-- SUPPLIED DATA follows --

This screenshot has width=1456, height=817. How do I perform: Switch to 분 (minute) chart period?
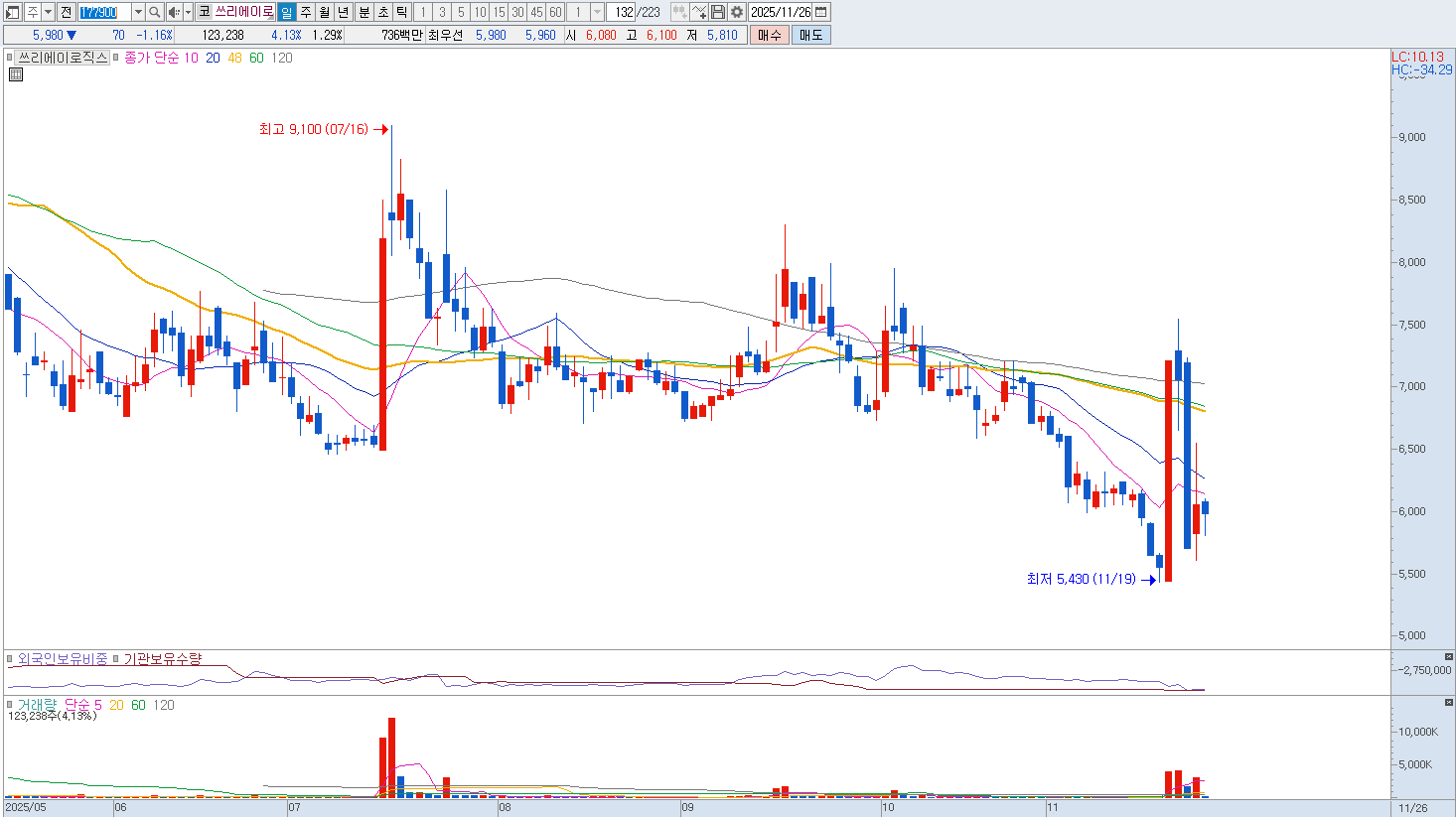coord(364,12)
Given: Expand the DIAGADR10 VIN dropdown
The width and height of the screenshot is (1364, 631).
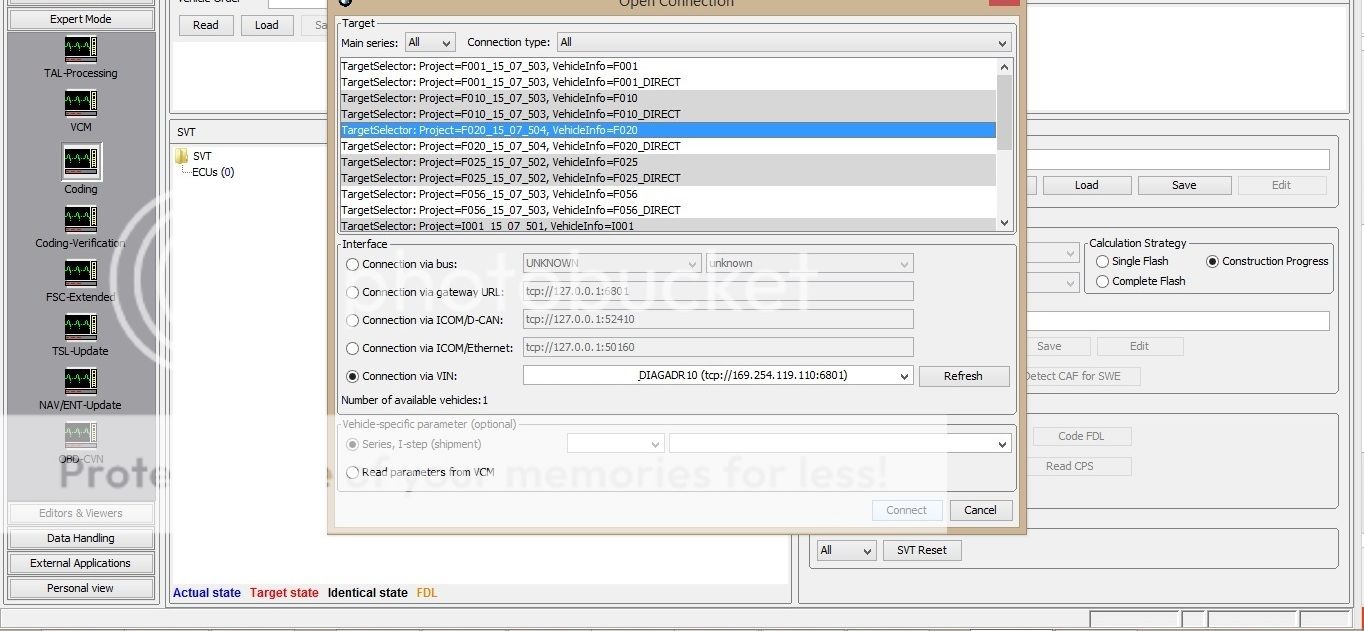Looking at the screenshot, I should point(905,376).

-- SUPPLIED DATA concluded --

ACTION ITEM:
Where the data contains an image, skip the image and copy everything else exactly as it appears.

ANSWER BELOW:
This screenshot has width=1456, height=817. How do I perform: Switch to 분 (minute) chart period?
coord(364,12)
Given: Expand the DIAGADR10 VIN dropdown
The width and height of the screenshot is (1364, 631).
Looking at the screenshot, I should point(905,376).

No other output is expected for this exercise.